## Stored data
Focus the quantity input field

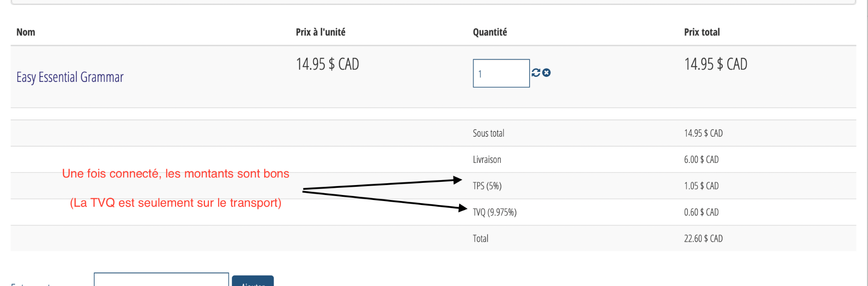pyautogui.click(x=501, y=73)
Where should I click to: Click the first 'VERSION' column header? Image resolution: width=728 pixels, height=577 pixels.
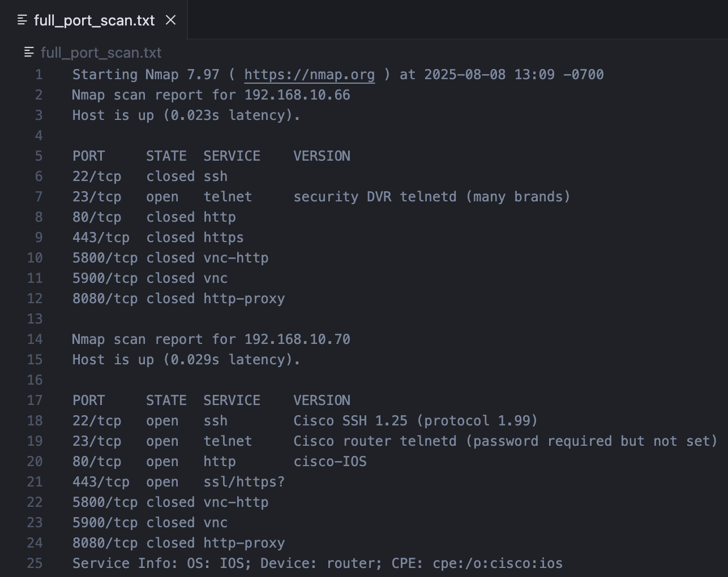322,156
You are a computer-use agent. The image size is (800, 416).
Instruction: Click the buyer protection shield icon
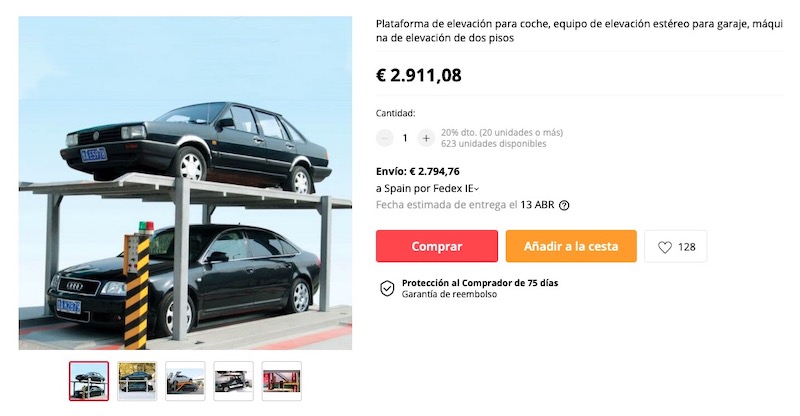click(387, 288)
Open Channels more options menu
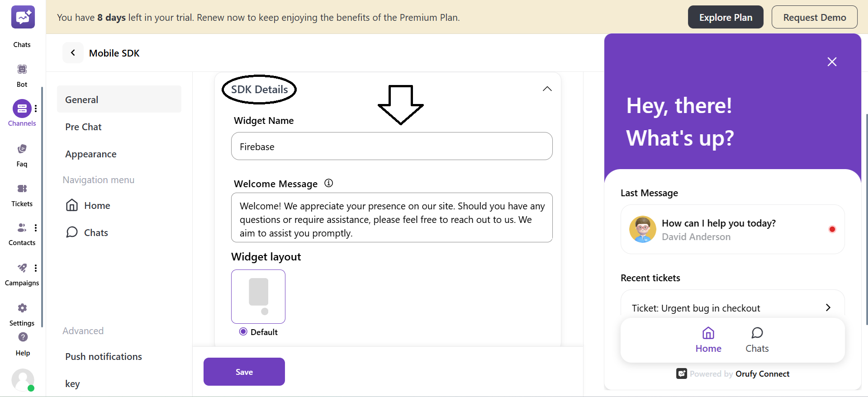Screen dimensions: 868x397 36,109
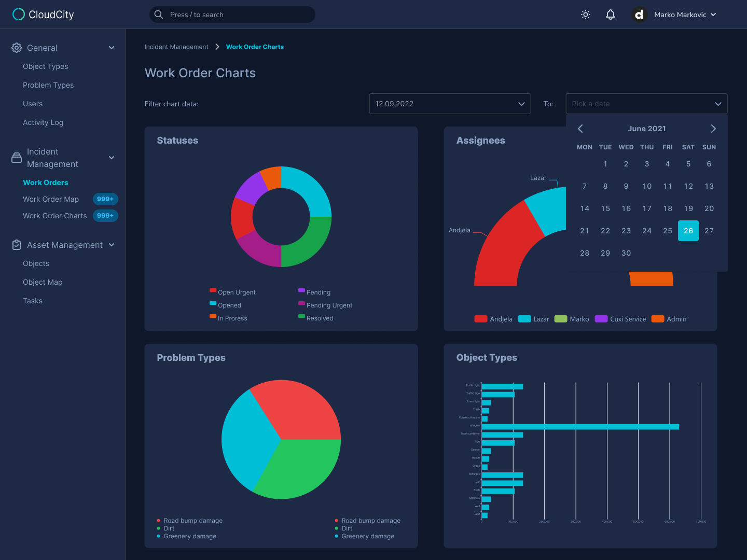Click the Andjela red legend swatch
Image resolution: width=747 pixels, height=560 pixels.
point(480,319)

## PROBLEM REQUIREMENTS
Set down all of the entries exactly. Leave the pictures out.

## ANSWER TO THE PROBLEM
Focus the quantity input field

pyautogui.click(x=501, y=73)
Where should I click to: Click the first 'VERSION' column header? Image resolution: width=728 pixels, height=577 pixels.
322,156
You are a computer-use agent. The image size is (800, 416).
Instruction: Click the buyer protection shield icon
click(387, 288)
Open Channels more options menu
Screen dimensions: 868x397 36,109
Click the Andjela red legend swatch
Image resolution: width=747 pixels, height=560 pixels.
point(480,319)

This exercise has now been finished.